Pronormal not implies NE

This article gives the statement and possibly, proof, of a non-implication relation between two subgroup properties. That is, it states that every subgroup satisfying the first subgroup property (i.e., pronormal subgroup) need not satisfy the second subgroup property (i.e., NE-subgroup)
View a complete list of subgroup property non-implications | View a complete list of subgroup property implications
Get more facts about pronormal subgroup|Get more facts about NE-subgroup

EXPLORE EXAMPLES YOURSELF: View examples of subgroups satisfying property pronormal subgroup but not NE-subgroup|View examples of subgroups satisfying property pronormal subgroup and NE-subgroup

Statement

A pronormal subgroup of a group need not be a NE-subgroup.

Facts used

1. Sylow implies pronormal
2. Sylow not implies NE

Proof

Examples of Sylow subgroups

The proof that pronormal subgroups need not be NE follows from facts (1) and (2). Further, any example of a Sylow subgroup that is not NE gives an example of a pronormal subgroup that is not NE. Two examples of situations where Sylow subgroups are not NE are the ${\displaystyle 2}$-Sylow subgroup and the ${\displaystyle 5}$-Sylow subgroup in the alternating group of degree five.

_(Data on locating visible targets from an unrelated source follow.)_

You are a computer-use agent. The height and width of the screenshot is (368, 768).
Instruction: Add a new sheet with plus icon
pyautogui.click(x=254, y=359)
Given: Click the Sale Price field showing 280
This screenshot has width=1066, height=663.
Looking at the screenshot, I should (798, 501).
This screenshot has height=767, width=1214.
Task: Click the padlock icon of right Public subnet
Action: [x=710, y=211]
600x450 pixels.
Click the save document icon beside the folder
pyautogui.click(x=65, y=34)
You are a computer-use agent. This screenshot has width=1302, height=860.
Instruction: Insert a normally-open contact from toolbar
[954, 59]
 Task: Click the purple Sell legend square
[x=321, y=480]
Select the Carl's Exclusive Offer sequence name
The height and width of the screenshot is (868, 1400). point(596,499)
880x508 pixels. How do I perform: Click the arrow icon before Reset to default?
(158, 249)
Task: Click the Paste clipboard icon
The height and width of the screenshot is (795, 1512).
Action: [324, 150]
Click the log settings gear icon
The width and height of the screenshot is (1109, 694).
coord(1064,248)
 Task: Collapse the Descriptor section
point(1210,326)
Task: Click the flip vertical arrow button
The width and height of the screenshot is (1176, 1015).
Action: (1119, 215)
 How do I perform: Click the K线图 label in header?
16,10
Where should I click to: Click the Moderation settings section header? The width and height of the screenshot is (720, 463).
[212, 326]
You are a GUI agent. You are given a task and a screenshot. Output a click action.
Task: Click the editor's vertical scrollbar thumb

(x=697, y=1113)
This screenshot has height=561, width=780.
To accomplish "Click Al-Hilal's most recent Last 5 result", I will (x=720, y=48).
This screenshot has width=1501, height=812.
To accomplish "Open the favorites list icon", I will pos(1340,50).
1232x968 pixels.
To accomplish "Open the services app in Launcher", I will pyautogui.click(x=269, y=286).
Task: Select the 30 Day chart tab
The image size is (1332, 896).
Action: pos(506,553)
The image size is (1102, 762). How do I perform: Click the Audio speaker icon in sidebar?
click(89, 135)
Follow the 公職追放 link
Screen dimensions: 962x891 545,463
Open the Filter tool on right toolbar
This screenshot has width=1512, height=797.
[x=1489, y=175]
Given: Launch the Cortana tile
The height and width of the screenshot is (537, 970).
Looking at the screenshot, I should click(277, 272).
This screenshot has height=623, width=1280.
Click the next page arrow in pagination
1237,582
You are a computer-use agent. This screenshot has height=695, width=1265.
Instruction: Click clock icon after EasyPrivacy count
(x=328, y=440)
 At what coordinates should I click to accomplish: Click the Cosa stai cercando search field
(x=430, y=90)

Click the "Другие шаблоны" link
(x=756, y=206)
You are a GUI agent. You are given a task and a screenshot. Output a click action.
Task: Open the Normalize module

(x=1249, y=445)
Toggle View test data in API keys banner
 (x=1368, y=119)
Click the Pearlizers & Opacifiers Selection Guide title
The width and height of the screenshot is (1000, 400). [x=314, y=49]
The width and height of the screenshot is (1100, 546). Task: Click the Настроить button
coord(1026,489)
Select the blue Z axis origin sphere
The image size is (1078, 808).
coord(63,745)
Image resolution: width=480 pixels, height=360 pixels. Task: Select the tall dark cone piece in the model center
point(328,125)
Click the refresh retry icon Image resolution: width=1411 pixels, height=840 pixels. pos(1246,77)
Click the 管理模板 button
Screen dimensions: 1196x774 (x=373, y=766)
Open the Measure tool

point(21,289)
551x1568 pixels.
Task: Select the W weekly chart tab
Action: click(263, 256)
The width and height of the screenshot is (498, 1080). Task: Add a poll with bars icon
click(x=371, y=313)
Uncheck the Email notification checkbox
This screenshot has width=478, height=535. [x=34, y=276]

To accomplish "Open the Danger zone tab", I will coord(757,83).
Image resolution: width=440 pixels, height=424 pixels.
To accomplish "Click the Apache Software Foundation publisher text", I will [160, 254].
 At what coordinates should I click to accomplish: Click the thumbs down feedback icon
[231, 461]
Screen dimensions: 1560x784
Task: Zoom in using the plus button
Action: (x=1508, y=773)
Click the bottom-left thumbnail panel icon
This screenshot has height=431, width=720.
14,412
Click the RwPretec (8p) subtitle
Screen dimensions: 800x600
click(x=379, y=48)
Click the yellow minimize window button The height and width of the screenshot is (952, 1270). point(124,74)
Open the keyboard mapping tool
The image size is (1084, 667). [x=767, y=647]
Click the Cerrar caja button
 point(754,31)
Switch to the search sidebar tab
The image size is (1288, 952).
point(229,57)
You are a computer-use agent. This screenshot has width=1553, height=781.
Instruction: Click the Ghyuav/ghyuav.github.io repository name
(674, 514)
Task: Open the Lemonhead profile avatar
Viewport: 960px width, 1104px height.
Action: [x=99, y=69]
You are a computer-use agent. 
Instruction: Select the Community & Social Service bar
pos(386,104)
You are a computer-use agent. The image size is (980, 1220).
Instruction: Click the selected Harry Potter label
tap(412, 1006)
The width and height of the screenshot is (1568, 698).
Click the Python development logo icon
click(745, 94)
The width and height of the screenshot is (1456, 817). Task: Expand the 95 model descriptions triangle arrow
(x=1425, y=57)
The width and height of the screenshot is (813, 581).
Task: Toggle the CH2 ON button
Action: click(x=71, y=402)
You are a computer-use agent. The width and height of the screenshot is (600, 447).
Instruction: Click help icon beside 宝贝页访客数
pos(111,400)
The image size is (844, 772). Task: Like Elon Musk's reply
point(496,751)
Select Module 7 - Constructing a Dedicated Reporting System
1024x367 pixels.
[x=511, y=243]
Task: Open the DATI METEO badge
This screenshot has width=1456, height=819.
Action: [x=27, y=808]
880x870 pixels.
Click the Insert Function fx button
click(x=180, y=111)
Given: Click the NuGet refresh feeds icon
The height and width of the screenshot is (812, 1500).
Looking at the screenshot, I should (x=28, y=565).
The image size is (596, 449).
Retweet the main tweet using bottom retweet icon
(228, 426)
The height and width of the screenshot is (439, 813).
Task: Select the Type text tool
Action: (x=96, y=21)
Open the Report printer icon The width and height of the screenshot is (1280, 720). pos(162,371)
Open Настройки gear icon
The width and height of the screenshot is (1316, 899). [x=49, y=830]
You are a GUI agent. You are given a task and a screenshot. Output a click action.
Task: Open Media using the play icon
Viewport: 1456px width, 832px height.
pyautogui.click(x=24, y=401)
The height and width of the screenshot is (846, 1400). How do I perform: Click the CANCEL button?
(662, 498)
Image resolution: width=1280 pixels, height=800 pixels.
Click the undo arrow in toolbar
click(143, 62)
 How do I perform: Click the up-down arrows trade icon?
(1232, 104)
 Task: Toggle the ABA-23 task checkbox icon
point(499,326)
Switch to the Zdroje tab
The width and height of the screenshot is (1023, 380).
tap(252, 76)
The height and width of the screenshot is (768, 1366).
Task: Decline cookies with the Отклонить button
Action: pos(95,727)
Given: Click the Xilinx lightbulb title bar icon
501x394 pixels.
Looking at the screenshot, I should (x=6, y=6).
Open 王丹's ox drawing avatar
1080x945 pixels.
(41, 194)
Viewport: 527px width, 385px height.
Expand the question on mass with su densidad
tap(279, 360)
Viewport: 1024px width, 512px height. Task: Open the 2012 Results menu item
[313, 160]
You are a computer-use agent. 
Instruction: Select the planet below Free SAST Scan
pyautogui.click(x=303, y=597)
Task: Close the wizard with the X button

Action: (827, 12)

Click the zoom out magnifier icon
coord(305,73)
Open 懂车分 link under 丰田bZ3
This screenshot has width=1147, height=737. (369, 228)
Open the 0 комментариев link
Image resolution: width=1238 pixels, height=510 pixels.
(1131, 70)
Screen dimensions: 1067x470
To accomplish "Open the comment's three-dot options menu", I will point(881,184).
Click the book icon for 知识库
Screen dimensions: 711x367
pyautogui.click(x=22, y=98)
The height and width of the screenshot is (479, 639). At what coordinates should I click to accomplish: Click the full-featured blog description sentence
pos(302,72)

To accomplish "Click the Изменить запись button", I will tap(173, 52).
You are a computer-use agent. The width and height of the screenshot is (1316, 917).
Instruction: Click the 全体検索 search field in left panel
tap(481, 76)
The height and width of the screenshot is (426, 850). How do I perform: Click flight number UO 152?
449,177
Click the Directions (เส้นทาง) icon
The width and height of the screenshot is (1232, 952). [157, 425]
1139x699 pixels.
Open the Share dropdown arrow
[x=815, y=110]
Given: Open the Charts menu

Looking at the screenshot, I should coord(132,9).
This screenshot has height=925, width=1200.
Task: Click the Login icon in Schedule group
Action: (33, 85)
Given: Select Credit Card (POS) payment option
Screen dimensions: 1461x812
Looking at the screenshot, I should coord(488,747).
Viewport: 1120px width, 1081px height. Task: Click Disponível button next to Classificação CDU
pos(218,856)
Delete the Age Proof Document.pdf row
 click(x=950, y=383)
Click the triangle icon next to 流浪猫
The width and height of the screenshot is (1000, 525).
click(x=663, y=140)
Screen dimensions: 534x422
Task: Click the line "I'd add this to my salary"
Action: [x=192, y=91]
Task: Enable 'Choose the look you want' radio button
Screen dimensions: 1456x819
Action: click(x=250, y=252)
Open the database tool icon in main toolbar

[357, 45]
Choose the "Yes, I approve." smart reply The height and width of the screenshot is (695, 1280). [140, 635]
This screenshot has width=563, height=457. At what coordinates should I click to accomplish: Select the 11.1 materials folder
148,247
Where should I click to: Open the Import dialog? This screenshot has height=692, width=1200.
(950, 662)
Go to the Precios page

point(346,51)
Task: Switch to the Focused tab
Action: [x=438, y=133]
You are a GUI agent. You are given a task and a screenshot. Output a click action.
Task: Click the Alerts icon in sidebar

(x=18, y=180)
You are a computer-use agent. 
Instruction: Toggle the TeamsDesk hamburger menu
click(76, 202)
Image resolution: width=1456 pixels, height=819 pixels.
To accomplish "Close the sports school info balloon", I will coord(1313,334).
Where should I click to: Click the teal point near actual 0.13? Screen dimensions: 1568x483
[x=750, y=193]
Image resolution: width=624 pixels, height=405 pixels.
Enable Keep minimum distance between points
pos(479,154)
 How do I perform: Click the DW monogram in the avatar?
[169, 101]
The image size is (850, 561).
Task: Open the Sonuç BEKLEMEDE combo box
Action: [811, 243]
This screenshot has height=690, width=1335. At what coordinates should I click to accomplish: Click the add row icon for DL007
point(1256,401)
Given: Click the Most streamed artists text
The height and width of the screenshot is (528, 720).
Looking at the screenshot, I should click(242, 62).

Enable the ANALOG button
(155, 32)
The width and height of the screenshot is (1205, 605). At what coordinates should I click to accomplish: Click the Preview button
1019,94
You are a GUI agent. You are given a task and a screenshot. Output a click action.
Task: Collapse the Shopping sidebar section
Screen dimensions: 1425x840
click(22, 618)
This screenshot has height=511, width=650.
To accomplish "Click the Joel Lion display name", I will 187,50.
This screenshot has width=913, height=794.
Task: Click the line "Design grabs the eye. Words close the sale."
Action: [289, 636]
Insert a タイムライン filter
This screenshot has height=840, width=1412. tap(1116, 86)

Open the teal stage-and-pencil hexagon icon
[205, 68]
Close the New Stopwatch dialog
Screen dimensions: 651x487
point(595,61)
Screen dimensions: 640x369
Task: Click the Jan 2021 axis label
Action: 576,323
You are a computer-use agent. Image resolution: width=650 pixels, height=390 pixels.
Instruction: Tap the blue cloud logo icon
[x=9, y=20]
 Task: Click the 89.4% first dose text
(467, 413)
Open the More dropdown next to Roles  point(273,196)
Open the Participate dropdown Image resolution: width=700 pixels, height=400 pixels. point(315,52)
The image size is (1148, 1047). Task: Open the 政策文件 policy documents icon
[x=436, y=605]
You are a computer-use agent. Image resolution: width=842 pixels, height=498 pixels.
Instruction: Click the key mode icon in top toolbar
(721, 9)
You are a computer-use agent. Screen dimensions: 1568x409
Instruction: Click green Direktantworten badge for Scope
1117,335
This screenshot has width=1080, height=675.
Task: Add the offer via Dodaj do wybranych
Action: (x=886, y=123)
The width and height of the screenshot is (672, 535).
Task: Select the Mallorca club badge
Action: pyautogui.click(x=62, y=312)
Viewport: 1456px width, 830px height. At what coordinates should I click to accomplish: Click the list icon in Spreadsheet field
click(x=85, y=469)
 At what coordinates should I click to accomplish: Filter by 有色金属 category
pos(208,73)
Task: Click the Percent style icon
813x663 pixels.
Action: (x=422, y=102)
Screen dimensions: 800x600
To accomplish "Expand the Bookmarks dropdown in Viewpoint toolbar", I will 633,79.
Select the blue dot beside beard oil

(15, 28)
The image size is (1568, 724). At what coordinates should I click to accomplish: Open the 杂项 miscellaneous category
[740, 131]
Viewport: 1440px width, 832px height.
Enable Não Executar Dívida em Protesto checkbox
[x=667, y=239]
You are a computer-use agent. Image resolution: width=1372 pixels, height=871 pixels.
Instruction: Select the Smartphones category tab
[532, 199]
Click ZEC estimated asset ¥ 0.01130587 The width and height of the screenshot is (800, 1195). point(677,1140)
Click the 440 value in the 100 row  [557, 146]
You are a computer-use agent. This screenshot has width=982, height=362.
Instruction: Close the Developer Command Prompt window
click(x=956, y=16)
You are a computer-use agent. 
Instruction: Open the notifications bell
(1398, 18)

Further information: Sylow not implies NE

Example of the symmetric group

Further information: symmetric group:S4

Let ${\displaystyle G}$ be the symmetric group on the set ${\displaystyle \{1,2,3,4\}}$, and ${\displaystyle H}$ be the four-element subgroup ${\displaystyle \{(),(1,2,3,4),(1,3)(2,4),(1,4,3,2)\}}$. Then, ${\displaystyle H}$ is a pronormal subgroup, because the subgroup generated by ${\displaystyle H}$ and any other conjugate of it is the whole group. On the other hand, we have ${\displaystyle H^{G}=G}$ and ${\displaystyle N_{G}(H)}$ is a dihedral group of order eight, so ${\displaystyle H^{G}\cap N_{G}(H)}$ is a dihedral group of order eight, which is strictly bigger than ${\displaystyle H}$.